Collected data entries

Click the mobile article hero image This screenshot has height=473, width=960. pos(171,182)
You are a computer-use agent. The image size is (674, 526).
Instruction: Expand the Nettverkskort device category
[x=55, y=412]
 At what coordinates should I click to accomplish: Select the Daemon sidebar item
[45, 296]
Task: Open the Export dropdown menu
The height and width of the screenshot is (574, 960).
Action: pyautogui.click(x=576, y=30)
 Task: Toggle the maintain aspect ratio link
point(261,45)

* * *

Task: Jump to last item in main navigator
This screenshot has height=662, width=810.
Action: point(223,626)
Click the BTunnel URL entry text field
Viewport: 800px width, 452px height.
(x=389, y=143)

---

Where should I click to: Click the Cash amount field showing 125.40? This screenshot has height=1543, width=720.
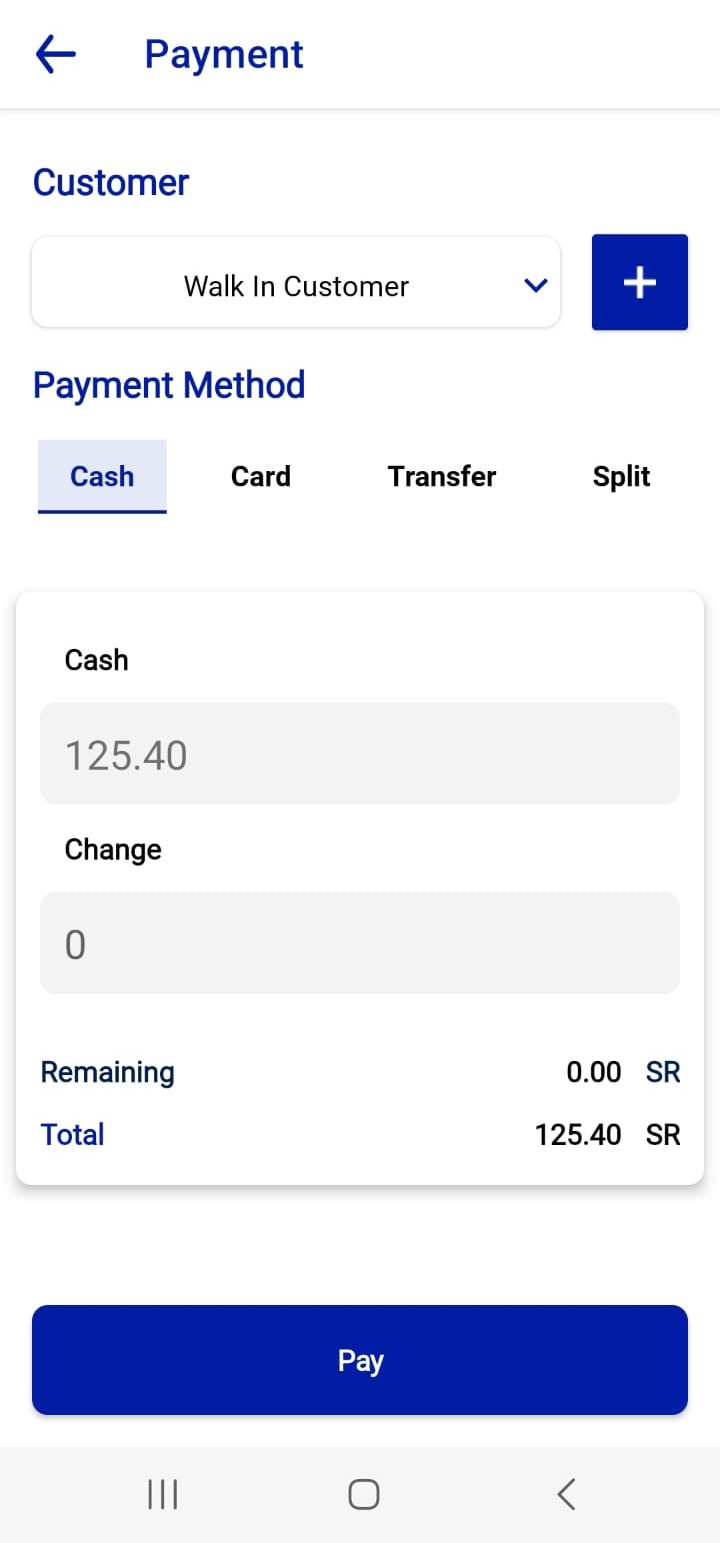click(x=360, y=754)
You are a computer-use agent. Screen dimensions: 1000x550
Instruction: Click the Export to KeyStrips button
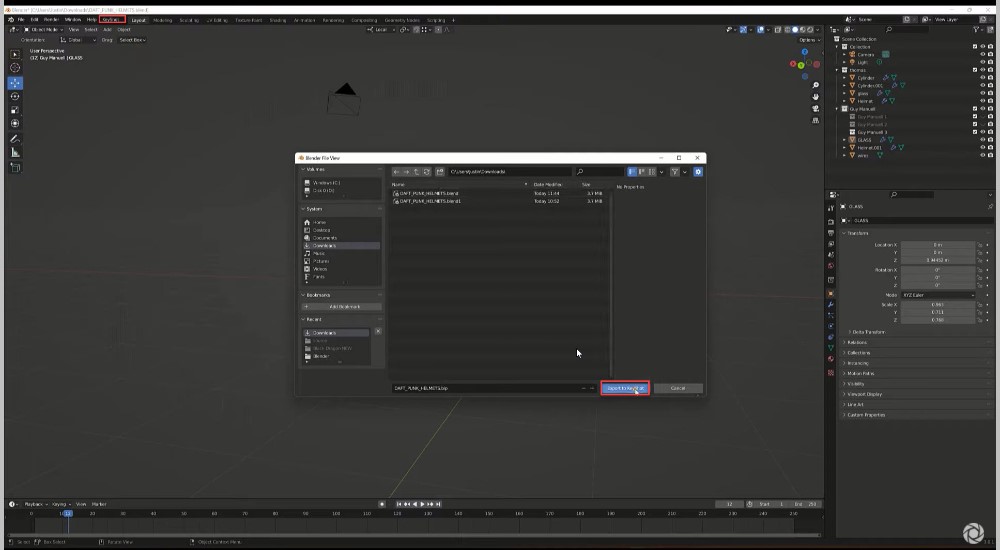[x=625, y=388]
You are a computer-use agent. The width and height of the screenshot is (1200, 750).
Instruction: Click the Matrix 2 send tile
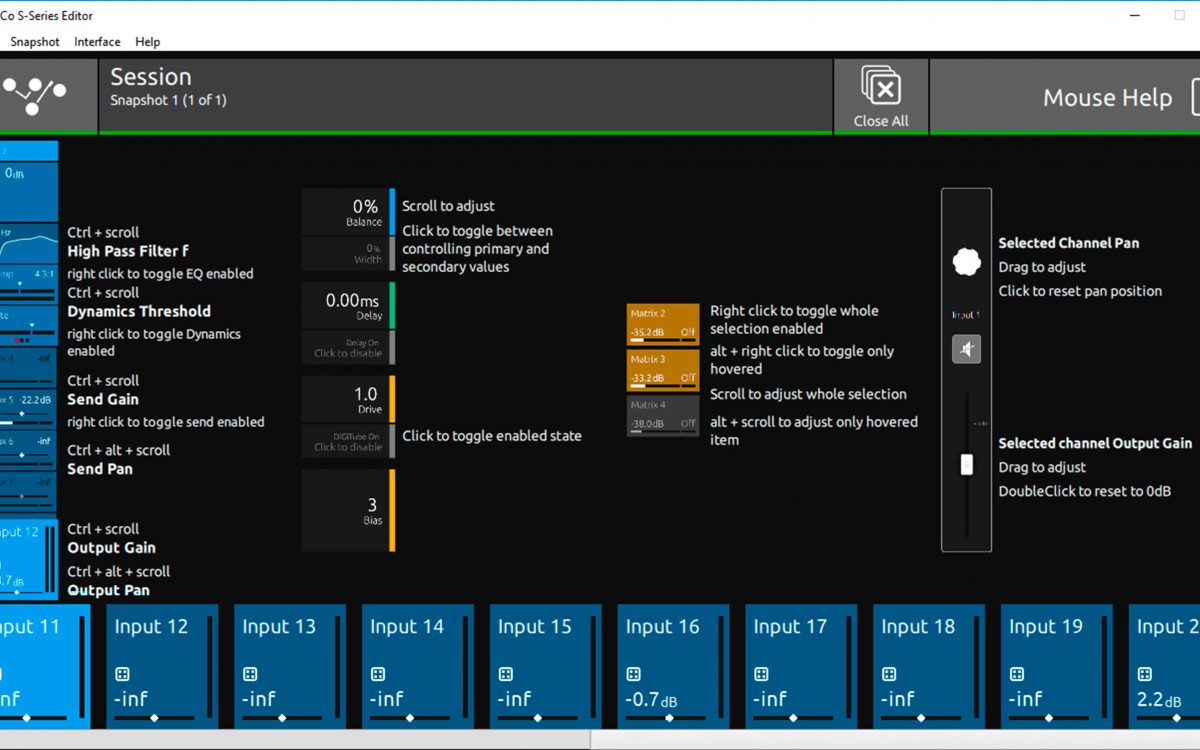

» **Exercise directions**: Locate the lines above that hold the word "image". Show every one of them.

» **Completed exercise**:
Click the mobile article hero image This screenshot has height=473, width=960. pos(171,182)
You are a computer-use agent. The image size is (674, 526).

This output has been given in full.